Stacking is essential to success in DFS guaranteed prize pool tournaments (GPPs). The average user who submits a handful of lineups on any one DFS slate doesn’t stack nearly enough in their lineups. The art of stacking is a way to increase variance, which is the only option that offers enough upside to win a GPP tournament.
An overlooked approach is the game-level stack, which takes not only a quarterback and pass-catching option but also runs it back with a pass-catcher or running back from the opposing team.
We see in our introductory article on stacking that if we hit on the correct quarterback and wide receiver to stack, a player from the opposing team is typically going to be worthwhile to pair with this combination to apply more lineup correlation into your roster builds.
This provides inherent upside to our lineups — if we hit on the correct quarterback, two or more additional lineup spots are typically hit on by the simple fact that they are highly correlated to our quarterback play. If your quarterback is a miss, the rest of your lineup is likely in a similar situation, as it is hard to pull off a quality finish in a GPP contest with a dud at the signal-caller position.
Focusing on this approach of identifying potential hits at quarterbacks, we have built a model to project who is most likely to finish as the highest-scoring quarterback on the main slate based on fantasy projections, opponent-adjusted grades and betting market lines. Utilizing correlations for how fantasy points are distributed at the game level, we can then see the correct framework for how to approach roster construction for a game stack.
WEEK 16 REVIEW
The game stacks hit hard in Week 16, and our low-owned option led the way to the top of the Milly Maker tournament. The Deshaun Watson-Brandin Cooks–Tee Higgins game stack took four of the top 10 spots in the $20 buy-in tournament.
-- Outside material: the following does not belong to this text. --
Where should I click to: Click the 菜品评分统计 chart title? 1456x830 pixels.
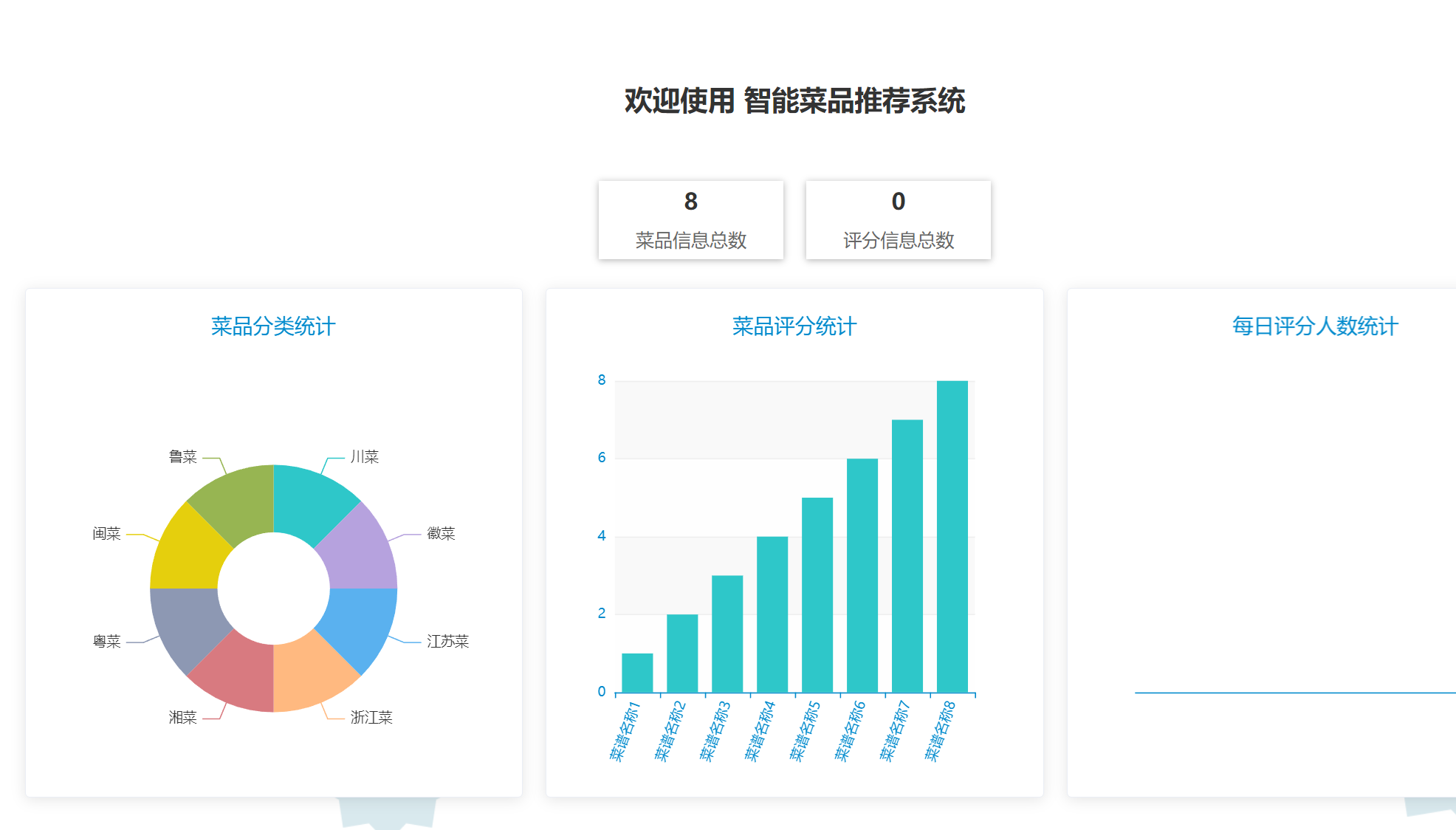coord(794,326)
Including even more players from this game made it the type of game stack we seek out, as David Johnson and Giovani Bernard were also in certain lineups. Game stacking has entered the mainstream, but there are still quite a few examples of it not being utilized enough by the majority of people. DFS players are cautious to not overstack, but certain weeks are conducive to loading up on players from particular games. That is even more apparent when the salaries are depressed for the players involved in the matchup.
Week 17 has plenty of usage concerns, as some teams are resting all of their players and others could easily play only one half. Motivation is also a question for teams well outside of the playoff picture, which makes Week 17 one of the most difficult DFS problems to solve. Tennessee versus Houston is the clear favorite from a game-stack perspective, but only four of the 16 games have a total above 50. Five more games look completely unplayable from a game-stack perspective. Other games should fly under the radar, with only a few offering shootout potential.
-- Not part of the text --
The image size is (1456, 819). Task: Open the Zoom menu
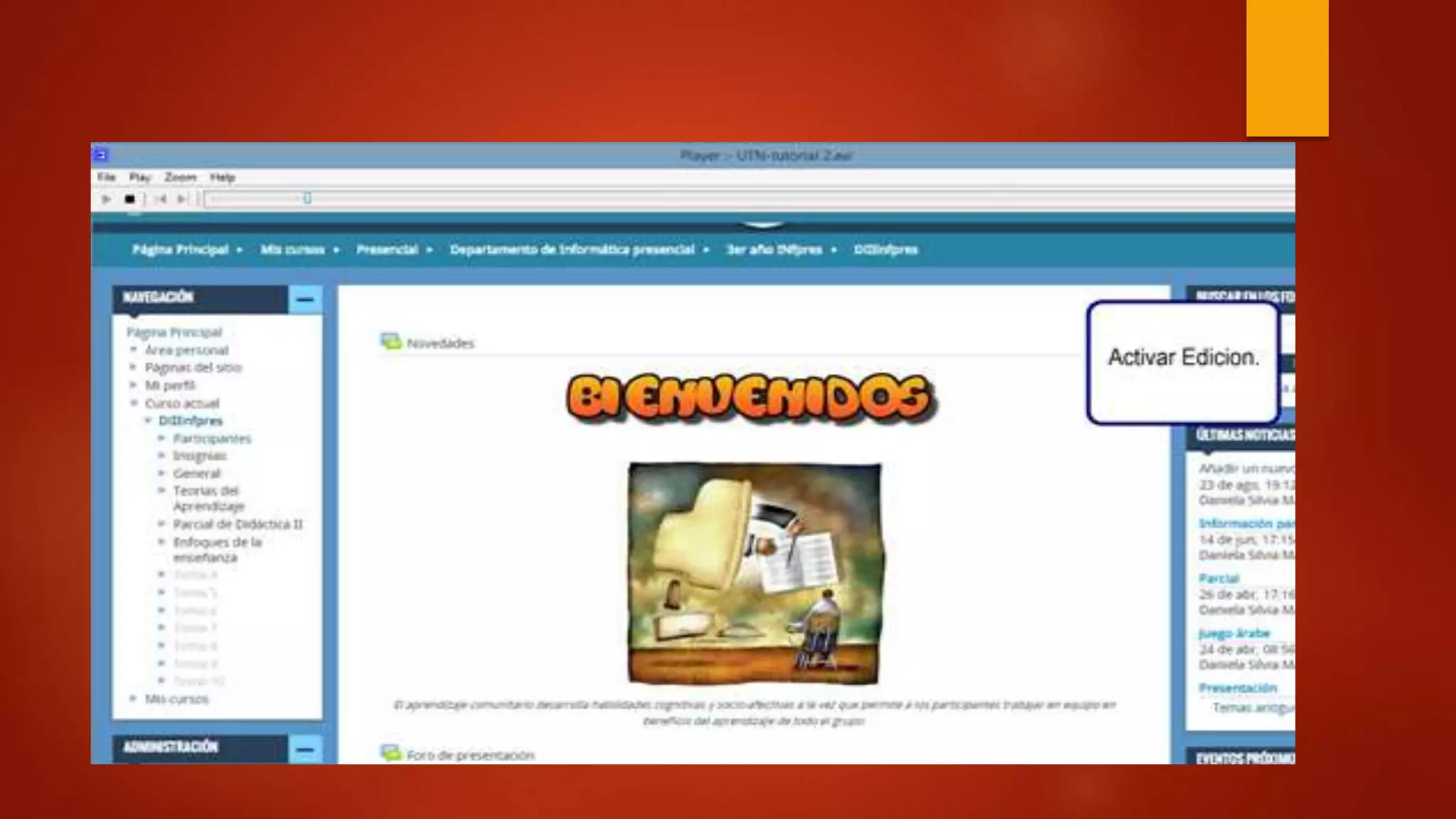point(180,177)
In general, we should once again see spread-out ownership, as DFS players could once again gravitate away from game stacking to try and build lineups with numerous value options. It is much more difficult to build a successful lineup in this matter, which creates opportunities for those who trust the process, even in a weird week like this one.
Let’s take a closer look at the games that this model believes have the best opportunity to produce the most fantasy points at each position.
The highest total on the main slate includes one side of the optimal game stack from last week. The Texans' defense is perfect to target in DFS, as they are among the league's worst units. However, Houston's offense is often capable of keeping pace with any opponent.